**WHAT TO DO:** Nothing but a number should be given: how many lines in the listing contain the word "date".

**DATASET EXTRACT:**
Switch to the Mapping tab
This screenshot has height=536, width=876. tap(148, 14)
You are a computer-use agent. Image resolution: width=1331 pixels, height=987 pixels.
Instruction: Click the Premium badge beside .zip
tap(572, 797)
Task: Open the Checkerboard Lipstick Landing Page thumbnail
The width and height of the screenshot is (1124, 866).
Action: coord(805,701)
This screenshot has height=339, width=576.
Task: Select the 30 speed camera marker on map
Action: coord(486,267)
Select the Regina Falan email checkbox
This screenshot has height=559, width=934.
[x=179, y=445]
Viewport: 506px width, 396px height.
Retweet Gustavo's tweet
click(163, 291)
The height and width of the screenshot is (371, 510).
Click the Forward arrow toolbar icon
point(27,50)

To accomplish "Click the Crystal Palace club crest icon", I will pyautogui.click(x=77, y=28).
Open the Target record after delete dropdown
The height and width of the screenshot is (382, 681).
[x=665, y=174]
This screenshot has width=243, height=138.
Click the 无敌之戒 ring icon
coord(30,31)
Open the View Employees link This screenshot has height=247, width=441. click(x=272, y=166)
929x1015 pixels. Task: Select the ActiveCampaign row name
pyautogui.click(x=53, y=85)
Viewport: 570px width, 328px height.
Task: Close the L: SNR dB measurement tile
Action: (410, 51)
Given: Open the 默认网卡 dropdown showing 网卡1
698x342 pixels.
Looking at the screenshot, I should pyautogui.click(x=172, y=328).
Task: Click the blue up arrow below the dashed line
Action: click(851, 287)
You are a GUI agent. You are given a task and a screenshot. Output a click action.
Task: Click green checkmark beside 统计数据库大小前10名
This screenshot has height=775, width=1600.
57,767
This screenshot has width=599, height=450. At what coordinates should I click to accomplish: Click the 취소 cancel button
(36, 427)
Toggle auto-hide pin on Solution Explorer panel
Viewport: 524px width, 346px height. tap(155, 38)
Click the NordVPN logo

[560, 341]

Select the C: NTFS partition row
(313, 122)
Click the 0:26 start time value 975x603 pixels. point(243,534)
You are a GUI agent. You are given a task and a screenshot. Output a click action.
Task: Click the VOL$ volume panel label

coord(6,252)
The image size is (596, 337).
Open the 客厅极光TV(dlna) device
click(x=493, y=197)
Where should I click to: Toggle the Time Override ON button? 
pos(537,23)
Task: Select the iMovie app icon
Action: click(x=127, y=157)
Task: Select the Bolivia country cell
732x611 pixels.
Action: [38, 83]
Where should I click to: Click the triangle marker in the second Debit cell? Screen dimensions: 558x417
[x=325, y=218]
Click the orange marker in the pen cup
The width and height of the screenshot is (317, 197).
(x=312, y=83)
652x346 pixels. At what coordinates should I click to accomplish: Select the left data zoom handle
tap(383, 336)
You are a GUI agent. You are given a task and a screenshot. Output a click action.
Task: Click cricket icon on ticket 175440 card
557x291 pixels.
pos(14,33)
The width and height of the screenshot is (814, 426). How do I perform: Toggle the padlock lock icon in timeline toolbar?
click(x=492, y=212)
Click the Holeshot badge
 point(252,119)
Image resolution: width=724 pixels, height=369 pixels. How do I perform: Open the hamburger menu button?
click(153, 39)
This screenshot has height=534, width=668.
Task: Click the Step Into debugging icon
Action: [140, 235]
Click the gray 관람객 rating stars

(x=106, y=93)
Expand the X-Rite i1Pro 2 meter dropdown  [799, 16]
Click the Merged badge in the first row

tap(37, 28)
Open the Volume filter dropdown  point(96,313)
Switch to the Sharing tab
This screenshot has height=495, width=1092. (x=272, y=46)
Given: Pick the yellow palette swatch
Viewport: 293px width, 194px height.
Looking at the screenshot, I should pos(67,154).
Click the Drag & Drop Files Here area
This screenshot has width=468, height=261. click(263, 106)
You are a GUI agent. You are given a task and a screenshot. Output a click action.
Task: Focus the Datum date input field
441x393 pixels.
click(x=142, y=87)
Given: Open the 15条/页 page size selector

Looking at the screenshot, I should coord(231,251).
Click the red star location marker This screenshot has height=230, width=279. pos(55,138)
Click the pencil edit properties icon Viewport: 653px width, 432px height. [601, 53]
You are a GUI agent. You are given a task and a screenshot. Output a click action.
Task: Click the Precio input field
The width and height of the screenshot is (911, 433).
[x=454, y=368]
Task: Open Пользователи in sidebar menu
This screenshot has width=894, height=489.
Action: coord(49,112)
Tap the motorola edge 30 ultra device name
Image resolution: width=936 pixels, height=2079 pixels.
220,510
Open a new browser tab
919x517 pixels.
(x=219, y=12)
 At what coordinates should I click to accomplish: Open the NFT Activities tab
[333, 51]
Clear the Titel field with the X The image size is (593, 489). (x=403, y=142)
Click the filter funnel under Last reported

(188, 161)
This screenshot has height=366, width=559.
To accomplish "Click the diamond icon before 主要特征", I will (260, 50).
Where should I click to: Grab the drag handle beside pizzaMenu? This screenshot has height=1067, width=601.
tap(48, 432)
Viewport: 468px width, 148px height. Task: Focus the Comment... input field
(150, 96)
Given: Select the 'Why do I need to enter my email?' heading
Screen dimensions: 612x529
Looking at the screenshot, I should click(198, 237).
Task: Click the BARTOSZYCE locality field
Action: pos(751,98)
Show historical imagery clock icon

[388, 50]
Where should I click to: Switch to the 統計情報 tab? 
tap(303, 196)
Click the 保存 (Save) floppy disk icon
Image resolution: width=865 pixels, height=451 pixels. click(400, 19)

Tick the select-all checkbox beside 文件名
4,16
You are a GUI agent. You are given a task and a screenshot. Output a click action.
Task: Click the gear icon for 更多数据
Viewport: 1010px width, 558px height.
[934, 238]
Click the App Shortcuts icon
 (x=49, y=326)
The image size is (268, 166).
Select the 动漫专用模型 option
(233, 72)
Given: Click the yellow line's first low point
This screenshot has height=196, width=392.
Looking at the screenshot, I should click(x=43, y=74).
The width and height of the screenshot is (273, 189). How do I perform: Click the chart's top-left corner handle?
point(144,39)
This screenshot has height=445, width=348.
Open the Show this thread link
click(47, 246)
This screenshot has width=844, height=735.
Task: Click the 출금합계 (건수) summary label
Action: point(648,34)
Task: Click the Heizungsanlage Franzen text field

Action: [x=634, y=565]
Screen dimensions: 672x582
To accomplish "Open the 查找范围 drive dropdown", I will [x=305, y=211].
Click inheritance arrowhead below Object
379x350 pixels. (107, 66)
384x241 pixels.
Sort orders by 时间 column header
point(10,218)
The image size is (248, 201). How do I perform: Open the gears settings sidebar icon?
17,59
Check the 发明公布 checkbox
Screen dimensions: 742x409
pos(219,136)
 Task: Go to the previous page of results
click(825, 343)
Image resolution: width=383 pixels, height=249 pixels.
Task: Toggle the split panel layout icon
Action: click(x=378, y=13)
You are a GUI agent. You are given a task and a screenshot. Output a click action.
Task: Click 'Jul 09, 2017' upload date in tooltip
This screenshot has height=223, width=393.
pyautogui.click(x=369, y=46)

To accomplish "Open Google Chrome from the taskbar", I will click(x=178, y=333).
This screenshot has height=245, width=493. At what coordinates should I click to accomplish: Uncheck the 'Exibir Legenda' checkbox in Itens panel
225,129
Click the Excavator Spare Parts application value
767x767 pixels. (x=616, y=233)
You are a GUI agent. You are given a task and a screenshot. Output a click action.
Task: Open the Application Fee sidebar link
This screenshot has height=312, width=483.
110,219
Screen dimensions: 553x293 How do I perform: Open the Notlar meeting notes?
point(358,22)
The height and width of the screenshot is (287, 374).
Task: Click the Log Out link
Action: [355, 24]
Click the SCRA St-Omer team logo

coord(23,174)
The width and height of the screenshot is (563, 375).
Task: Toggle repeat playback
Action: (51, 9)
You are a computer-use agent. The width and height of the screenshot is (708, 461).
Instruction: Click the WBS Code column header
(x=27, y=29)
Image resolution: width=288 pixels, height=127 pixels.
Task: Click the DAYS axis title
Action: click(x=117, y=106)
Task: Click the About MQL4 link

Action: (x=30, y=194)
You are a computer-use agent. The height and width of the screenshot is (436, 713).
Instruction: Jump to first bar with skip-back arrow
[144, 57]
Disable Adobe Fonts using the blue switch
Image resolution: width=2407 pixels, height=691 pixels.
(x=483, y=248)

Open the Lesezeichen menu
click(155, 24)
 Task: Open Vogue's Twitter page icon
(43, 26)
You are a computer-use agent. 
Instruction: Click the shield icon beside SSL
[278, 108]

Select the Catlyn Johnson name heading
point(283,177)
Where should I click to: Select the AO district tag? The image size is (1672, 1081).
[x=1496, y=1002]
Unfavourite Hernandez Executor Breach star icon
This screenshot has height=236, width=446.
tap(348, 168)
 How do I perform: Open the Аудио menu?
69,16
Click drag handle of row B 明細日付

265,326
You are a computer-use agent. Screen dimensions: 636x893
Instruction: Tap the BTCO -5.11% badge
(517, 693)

**RESPONSE TO THE TASK:** 2